A Day in the Life of Australia’s Ambassador to Afghanistan: Richard Feakes

A Day in the Life of Australia’s Ambassador to Afghanistan: Richard Feakes

 By Richard Feakes, Australia’s Ambassador to Afghanistan My day starts in the same way as any other Australian office worker — I reach for my suit, tie and shoes.  Only in Afghanistan, I have to add another layer — heavy body armour. All officers working in Australia’s Embassy in Afghanistan need to think about security all

 By Richard Feakes, Australia’s Ambassador to Afghanistan

My day starts in the same way as any other Australian office worker — I reach for my suit, tie and shoes.  Only in Afghanistan, I have to add another layer — heavy body armour.

All officers working in Australia’s Embassy in Afghanistan need to think about security all the time. In an environment like this, it is critical.  Every day, our staff live and work with possible threats, such as direct and indirect fire attacks, improvised explosive device attacks and kidnapping.

Ambassador Feakes wearing a bullet-proof vest standing with armed, uniformed soldiers and a helicopter flying overhead.

Ambassador Richard Feakes with Australian Defence Force personnel in Afghanistan.

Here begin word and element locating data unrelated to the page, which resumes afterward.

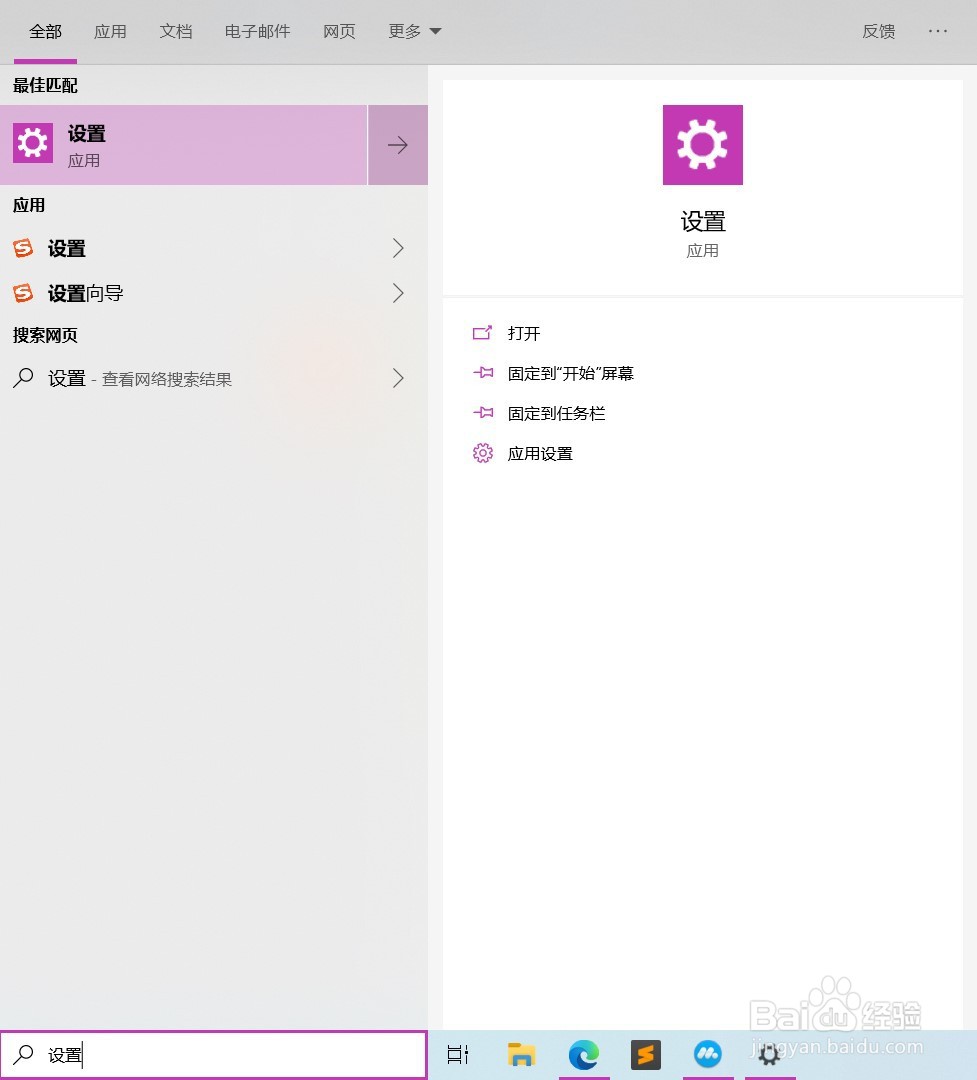Click the search magnifier icon in the search box
This screenshot has width=977, height=1080.
(23, 1054)
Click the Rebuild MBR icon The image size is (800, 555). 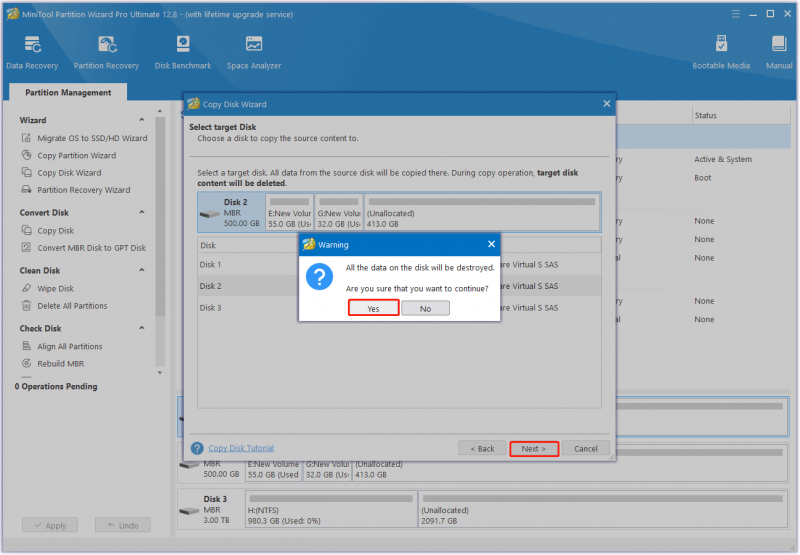27,363
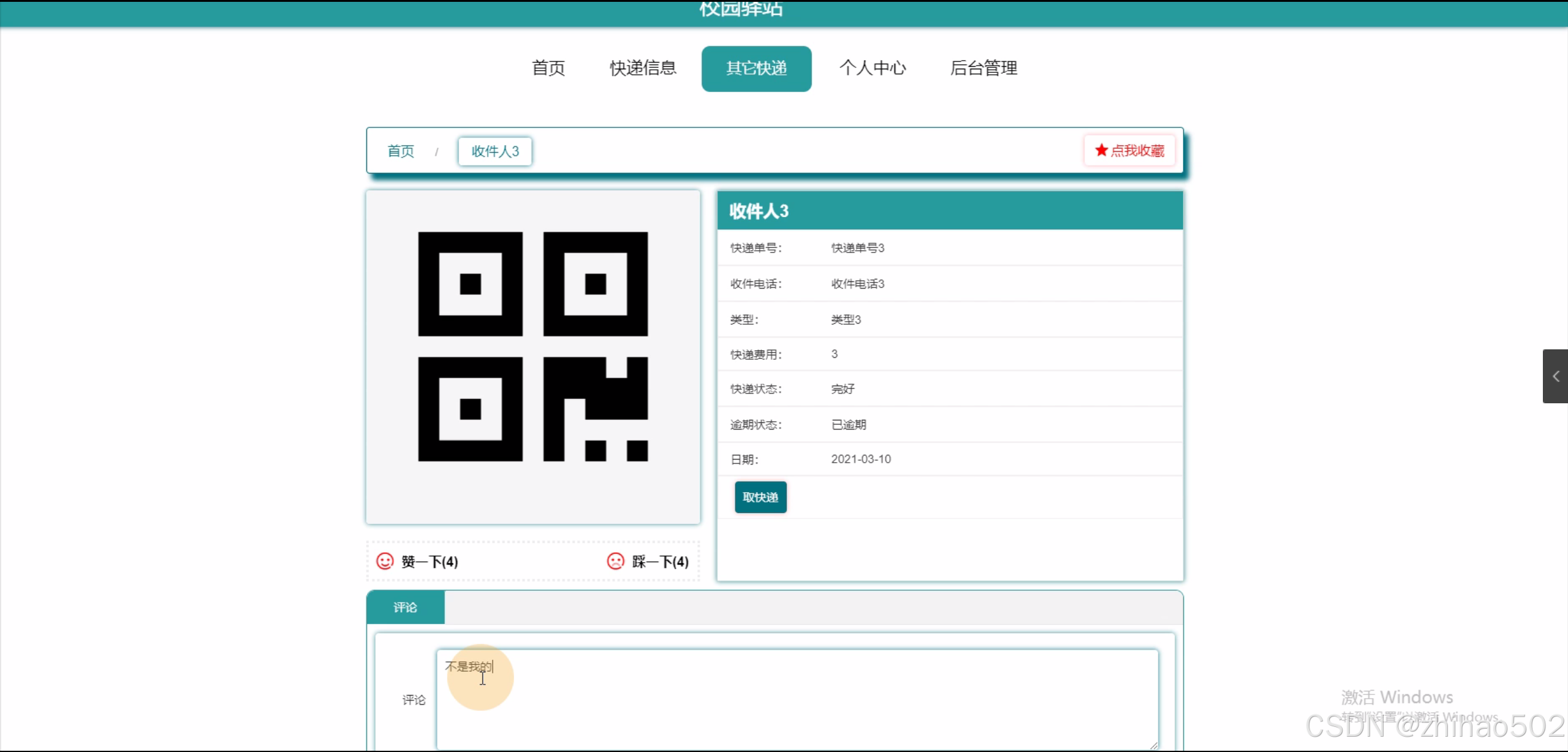This screenshot has width=1568, height=752.
Task: Switch to the 评论 tab
Action: click(405, 607)
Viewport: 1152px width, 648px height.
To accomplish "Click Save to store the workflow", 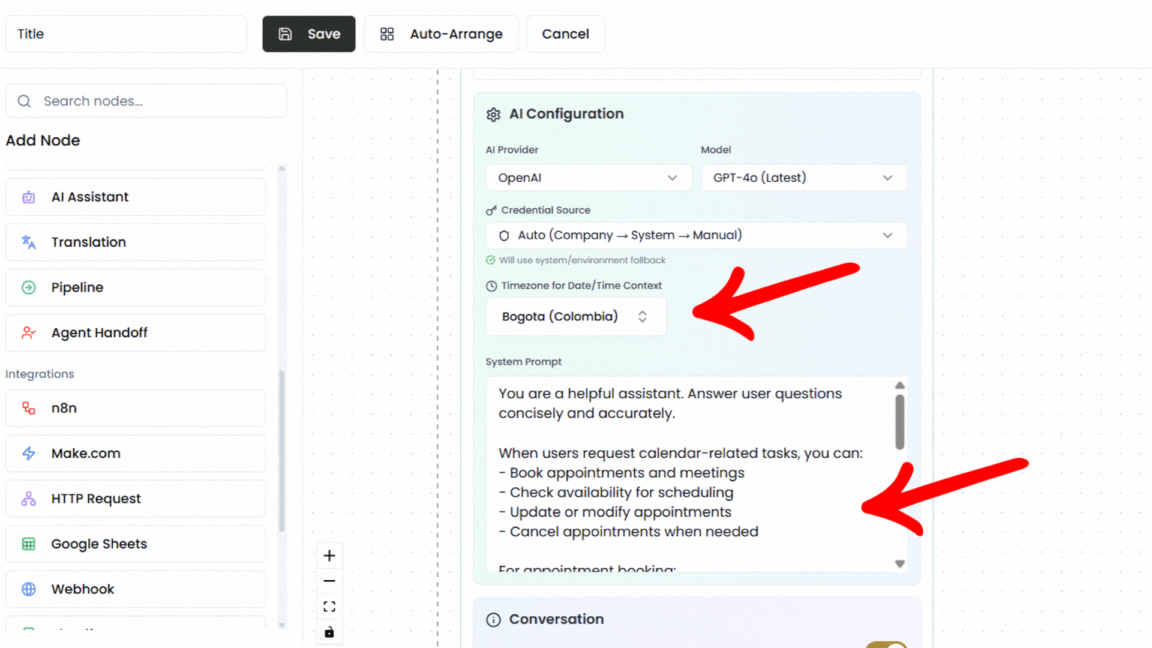I will point(308,33).
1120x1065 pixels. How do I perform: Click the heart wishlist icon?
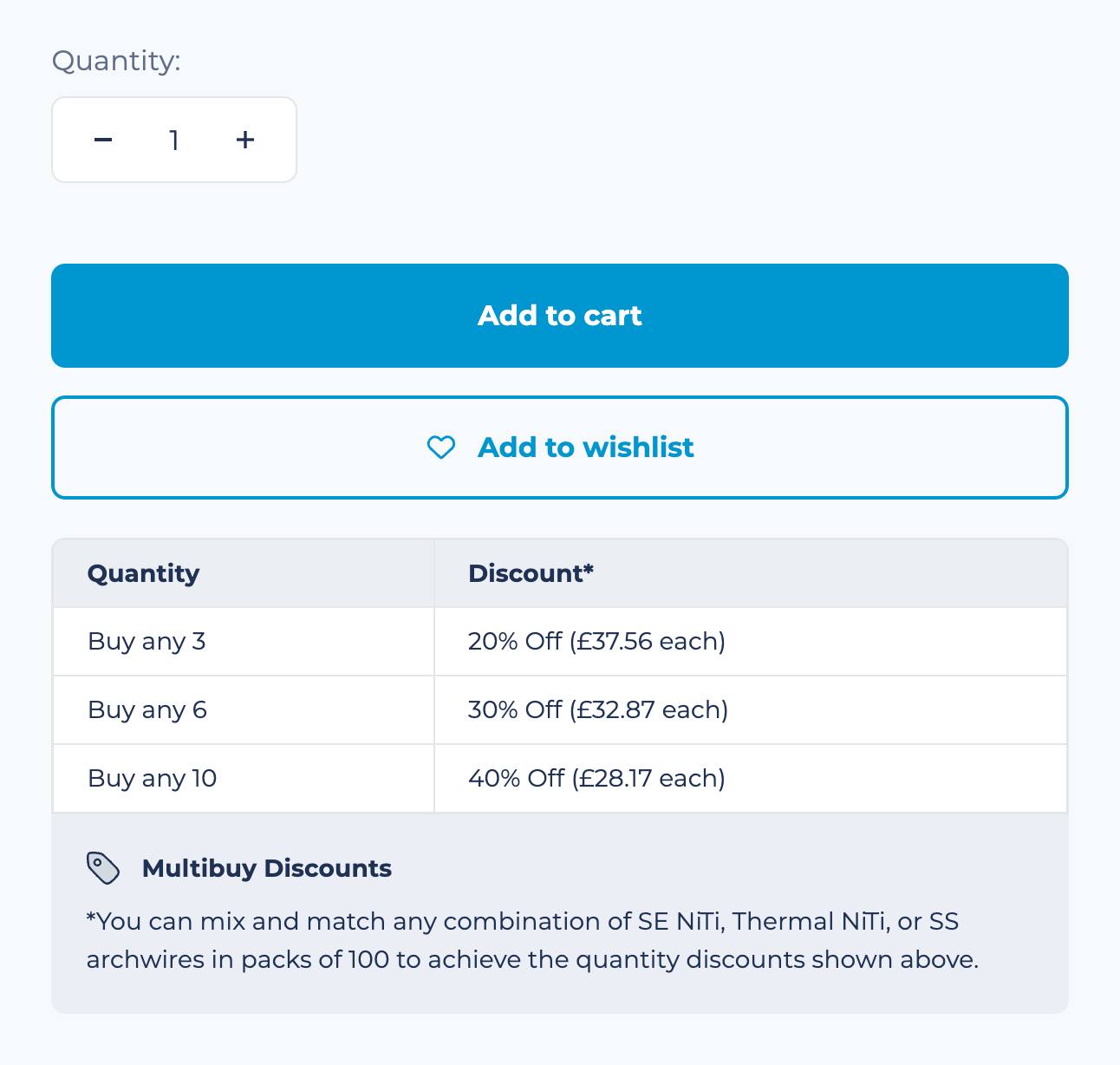441,448
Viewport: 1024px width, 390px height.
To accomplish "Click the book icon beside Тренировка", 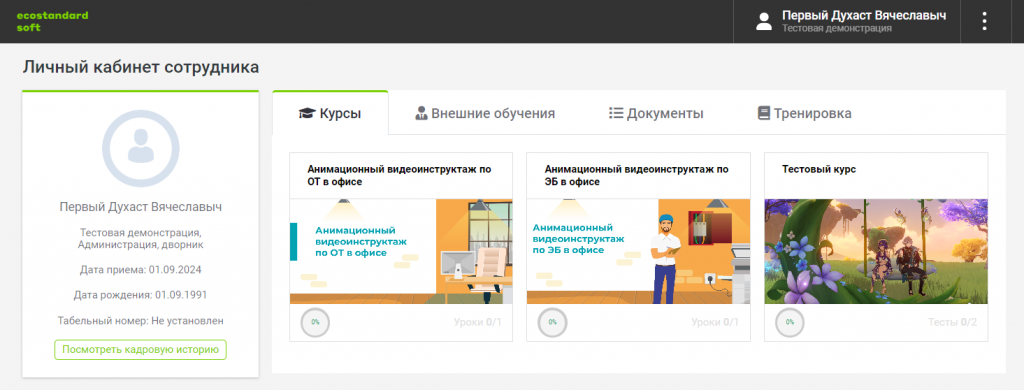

My car to work is an up-armoured vehicle.  It takes me several hundred metres from the gated and guarded place that is my home to the Embassy, where I work.

Despite this security reality, I enjoy the drives in Afghanistan. It is a time to take a moment: to look out the window, beyond the concrete walls of the Semi Secure Zone, to watch locals going about their lives – selling nuts or pomegranates, drinking tea, slicing up mutton on hooks, and going to school.

I try to get out for meetings each day. That is quite an enterprise in Kabul given the security required to travel anywhere in Afghanistan. In my company are large, bearded security and close personal protection men who have swept the area for explosives.

I meet with local officials, who like all Afghans, are exceptionally gracious hosts.  There is tea (always), cakes, biscuits, kebabs (sometimes) and inevitably indirect conversation prefaced by flowery introductions. It’s quite a dynamic political environment, overlaid by traditional family, tribal and ethnic connections. The best way to understand the complexity of Afghanistan is to speak to as many people as possible.

Ambassador Feakes and President Ghani sitting in a meeting room.

Ambassador Richard Feakes meeting with the President of Afghanistan, Mohammad Ashraf Ghani.

Afghan society is slowly recovering from decades of conflict. Under the Taliban, the position of women in Afghanistan was among the worst in the world. Changing this situation is a long-term task, in which improving girls’ education, increasing economic opportunities and women’s representation are key.

There has been good progress over the last twelve years: over two million girls now attend school, compared to almost zero under the Taliban, 15% of university lecturers are female, and there are proportionally more women in parliament in Afghanistan (27% of seats). This is largely due to international assistance working in partnership with the Afghan Government. It makes me proud, to see Australia playing a part in helping Afghanistan through this critical transition.

Occasionally, I’ll climb into a Blackhawk for a quick and exhilarating ride to meet with Australia’s impressive military personnel at one or other location around Kabul. Maintaining a strong connection with Australia’s Defence Force is an important part of the job, and I get a fantastic view of the city and the stunning mountains surrounding it.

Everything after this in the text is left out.